As for this "just tell him your having another car" - hmm. Isn't that the sort of thing a spoiled child says?

AndABigBirdInaPearTree Thu 03-Jan-13 16:26:12

Just to clarify I wasn't trying to suggest that you are being abused. Just that I find the idea that all the household money is his because you stay at home to look after the DCs a bit awful. Whatever your access to accounts etc, from what you have said yourself the basic premise that you work on is that is all the money is his. He can buy a new car if likes, discussing it only as a courtesy. You, on the other hand, have to go to him and make a case for him to buy one for you, like a child.

Totally and utterly agree.

I also agree that if you really can't afford it and your car is safe then it is fine that you BOTH agree to wait on replacing your car.

It isn't his money.

KellyElly Thu 03-Jan-13 16:47:52

He has more investments than me because he earns a shit load of money and I don't. In fact the ISA was his money in my name, because he couldn't have any more in that tax year. He doesn't hide it from me and will usually leave his opened post full of statements and forecasts laying round the house for anyone to see. He doesn't have it squirrelled away from me. You are contributing to the family by staying at home and bringing up your children. As a nanny you would earn say £10 per hour minimum, work out the hours a day you save childcare costs for you both and I would imagine you have your car grin

flowerytaleofNewYork Thu 03-Jan-13 16:55:07

"As a nanny you would earn say £10 per hour minimum, work out the hours a day you save childcare costs for you both and I would imagine you have your car "
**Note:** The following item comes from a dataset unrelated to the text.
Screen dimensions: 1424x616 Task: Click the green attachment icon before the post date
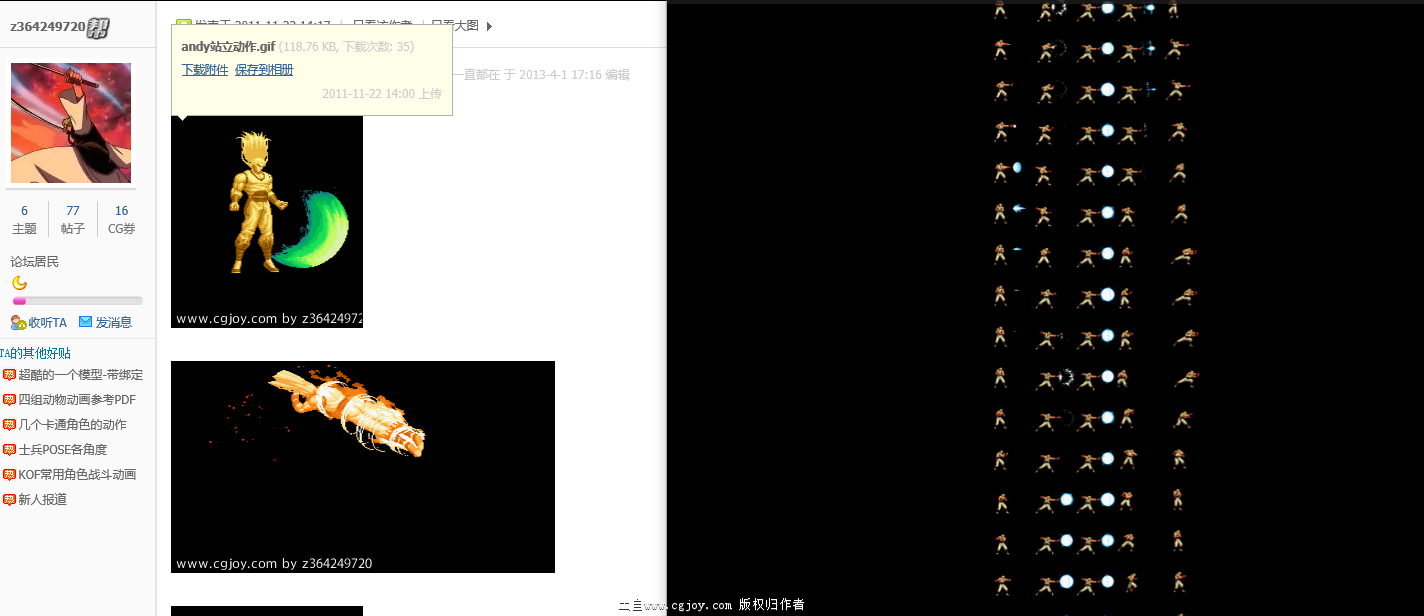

Good idea. I'm not a SAHM but DH earns quite a bit more than me.

However, he works 1.5 commute away, long hours, has to stay late with no notice, travels etc etc

Childcare to cover that would cost a fortune, so he benefits greatly by me working flexibly from home.

LiegeAndLief Thu 03-Jan-13 16:57:19

I can tell you what we did in similar circumstances in this house.

Both cars were going to fail their next MOT. We looked at our joint savings account and decided we were prepared to spend 5 grand of it. We jointly decided we didn't want to do finance. We jointly decided we needed a bigger car (previously had fiesta and micra) for ferrying kids. We looked at available second hand models and ended up with a focus for 3.5 grand. Then we bought he smallest cheapest thing w could find that would get someone to and from work with the rest of the money.

I have the kids most of the time, so mostly I have he focus. On days dh has the kids, he has it. I cannot imagine doing this in any othe way.

I do work part time, but earn much less. Dh also had substantial equity in his house when we met, I had a student loan. All money is OURS.

Startail Thu 03-Jan-13 17:24:07

If you are a SAHM I guess you ferry DCs about, clearly you need a decent, safe, reliable and large enough car.

He can get by with anything that gets him to work.

My dear old car died and WE decided I could have an unnecessarily gadgety replacement because I'd enjoy it.

I do, I don't need sat nav and cruise and built in phone etc, but it is fun.

DHs is smaller and a less exotic model, but he commutes a long way and my bigger one would be silly on fuel.